Historische Parallelen

Ein historisches Datum in Köln. Obwohl der 1. FC Köln in die erste Liga aufgesteigen ist, bleibt Trainer Christoph Daum im Amt.Solche weltbewegenden Entwicklungen verlangen natürlich nach ausführlicher Herzklopfen-Berichterstattung.

So vergnügte uns der Express mit einem Online-Liveticker, der der Tragweite des Ereignisses gerecht wird: von besetzten Telefonleitungen ist die Rede, die beobachtete und vermutete Fahrstrecke der Vereinsfunktionäre ist aufgelistet und die Verpflegung der herumlungernden Journalisten (Hanuta und Bier).

Dann die Erlösung:

23:06 Uhr […] Daum tritt vor das Geißbockheim und erklärt: ICH BLEIBE!

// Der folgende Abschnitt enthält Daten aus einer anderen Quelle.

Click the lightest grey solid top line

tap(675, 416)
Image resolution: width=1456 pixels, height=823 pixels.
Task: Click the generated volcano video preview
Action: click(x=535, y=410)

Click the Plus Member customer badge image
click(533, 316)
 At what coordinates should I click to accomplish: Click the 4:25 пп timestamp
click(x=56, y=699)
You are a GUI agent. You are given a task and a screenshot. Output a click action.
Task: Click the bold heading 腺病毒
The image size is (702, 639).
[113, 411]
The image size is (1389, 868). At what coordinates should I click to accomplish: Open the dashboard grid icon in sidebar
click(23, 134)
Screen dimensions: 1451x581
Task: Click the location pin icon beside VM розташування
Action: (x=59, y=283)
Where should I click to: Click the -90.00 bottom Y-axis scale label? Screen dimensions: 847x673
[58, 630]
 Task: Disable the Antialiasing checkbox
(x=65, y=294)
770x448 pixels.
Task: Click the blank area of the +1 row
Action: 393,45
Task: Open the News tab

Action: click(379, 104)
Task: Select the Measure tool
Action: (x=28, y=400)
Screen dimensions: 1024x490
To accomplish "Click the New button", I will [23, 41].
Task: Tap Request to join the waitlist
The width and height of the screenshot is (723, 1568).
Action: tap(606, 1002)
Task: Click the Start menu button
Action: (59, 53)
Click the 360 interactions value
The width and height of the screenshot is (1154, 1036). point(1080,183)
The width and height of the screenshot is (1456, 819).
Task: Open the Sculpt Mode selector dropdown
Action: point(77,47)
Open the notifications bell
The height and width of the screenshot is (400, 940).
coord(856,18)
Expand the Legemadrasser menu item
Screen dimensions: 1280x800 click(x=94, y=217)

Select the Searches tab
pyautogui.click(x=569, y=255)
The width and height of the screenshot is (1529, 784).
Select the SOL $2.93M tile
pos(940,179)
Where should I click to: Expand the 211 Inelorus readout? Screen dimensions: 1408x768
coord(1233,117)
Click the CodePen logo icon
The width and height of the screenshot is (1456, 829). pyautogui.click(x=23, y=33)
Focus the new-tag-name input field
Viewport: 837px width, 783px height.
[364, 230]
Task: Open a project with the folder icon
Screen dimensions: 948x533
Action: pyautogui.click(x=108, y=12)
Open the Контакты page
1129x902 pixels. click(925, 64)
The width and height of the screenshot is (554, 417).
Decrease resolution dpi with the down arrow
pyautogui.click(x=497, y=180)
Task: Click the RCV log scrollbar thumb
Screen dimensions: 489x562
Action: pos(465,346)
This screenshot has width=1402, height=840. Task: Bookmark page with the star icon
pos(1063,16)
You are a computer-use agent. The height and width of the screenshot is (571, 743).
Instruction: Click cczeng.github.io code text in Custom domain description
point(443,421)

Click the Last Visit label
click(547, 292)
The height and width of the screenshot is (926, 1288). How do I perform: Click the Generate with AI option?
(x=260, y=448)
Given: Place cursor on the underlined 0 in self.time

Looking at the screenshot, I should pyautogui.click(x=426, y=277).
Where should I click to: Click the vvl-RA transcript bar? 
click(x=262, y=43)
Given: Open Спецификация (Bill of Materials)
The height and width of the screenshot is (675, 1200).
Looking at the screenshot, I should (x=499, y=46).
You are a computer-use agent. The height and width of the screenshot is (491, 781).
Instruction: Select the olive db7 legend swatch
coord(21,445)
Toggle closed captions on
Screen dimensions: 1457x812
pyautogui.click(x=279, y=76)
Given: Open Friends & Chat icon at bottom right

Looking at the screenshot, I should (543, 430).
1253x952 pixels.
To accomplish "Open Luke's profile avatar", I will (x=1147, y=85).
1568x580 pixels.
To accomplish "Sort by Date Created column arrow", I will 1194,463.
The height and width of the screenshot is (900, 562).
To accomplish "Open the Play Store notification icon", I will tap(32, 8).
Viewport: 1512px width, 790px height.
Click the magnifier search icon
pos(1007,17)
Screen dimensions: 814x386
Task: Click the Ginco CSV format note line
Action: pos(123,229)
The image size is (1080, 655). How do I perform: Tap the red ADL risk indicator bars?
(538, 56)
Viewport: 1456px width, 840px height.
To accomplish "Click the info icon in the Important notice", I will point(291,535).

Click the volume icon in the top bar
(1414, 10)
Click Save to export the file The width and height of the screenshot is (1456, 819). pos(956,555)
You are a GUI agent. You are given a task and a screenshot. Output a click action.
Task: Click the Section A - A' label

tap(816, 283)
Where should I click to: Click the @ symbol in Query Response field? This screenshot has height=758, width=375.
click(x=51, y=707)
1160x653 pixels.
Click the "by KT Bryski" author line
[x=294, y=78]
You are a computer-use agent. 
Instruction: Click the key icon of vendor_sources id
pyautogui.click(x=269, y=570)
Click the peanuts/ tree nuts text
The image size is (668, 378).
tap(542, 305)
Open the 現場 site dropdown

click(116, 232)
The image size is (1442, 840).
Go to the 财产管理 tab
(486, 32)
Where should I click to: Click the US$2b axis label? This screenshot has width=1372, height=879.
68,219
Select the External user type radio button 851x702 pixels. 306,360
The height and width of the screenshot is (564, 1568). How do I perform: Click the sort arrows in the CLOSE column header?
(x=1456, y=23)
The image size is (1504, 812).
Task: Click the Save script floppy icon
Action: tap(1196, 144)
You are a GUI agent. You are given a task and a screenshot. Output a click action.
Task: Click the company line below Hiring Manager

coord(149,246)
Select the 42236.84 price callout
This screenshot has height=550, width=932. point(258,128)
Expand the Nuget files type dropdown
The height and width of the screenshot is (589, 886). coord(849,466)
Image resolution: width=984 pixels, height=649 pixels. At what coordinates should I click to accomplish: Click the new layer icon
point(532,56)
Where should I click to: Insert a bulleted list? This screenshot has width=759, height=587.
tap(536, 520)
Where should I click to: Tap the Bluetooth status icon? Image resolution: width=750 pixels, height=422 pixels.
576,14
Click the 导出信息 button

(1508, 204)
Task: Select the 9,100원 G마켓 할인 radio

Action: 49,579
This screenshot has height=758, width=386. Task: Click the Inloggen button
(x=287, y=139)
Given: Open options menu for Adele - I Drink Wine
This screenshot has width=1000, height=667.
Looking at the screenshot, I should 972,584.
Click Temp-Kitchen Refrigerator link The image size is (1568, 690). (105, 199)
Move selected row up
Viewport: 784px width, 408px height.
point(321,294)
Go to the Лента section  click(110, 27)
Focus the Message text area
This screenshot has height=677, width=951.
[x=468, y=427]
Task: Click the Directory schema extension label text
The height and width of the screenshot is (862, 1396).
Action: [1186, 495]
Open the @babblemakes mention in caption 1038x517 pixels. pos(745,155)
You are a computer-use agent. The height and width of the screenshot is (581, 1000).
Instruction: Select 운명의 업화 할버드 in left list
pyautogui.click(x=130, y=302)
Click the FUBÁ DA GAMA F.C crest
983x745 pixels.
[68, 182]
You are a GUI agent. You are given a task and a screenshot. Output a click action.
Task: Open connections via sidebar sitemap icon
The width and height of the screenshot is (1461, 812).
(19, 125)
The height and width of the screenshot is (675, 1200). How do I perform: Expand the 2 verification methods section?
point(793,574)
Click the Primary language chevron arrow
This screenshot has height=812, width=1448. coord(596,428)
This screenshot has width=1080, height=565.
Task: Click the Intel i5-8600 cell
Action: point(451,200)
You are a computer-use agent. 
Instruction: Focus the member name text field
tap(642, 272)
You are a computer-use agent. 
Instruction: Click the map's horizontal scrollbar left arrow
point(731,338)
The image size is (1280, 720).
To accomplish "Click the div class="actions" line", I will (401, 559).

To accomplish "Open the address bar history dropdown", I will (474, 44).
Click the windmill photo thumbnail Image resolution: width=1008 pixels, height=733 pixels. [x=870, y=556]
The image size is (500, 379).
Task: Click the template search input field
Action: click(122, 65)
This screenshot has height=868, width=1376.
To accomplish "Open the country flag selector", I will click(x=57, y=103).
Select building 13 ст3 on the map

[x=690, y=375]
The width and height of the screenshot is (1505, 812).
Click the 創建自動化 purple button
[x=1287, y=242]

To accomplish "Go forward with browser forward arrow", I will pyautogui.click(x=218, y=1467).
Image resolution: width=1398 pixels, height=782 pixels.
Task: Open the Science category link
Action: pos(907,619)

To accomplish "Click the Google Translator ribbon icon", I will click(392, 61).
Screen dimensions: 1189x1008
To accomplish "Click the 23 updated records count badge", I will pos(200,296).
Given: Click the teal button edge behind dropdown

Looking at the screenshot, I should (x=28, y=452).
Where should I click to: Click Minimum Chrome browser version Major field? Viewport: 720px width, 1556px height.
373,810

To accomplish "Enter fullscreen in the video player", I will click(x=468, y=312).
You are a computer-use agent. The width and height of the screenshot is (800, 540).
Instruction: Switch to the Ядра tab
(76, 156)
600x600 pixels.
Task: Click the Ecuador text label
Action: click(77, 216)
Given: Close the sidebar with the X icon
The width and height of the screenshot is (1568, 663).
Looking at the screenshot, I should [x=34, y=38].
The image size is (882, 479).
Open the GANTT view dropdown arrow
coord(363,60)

Natürlich wäre das ein wenig enttäuschend. Wie kann man dem Leser die emotionale und weltgeschichtliche Dimension des Ereignisses klar machen? Richtig: mit einer historischen Parallele. Welche hat der Express wohl gewählt?

a) Wie Kaiser Nero beim Brand Roms!
b) Wie bei Genscher in Prag 89!
c) Wie George Bush auf der USS Lincoln!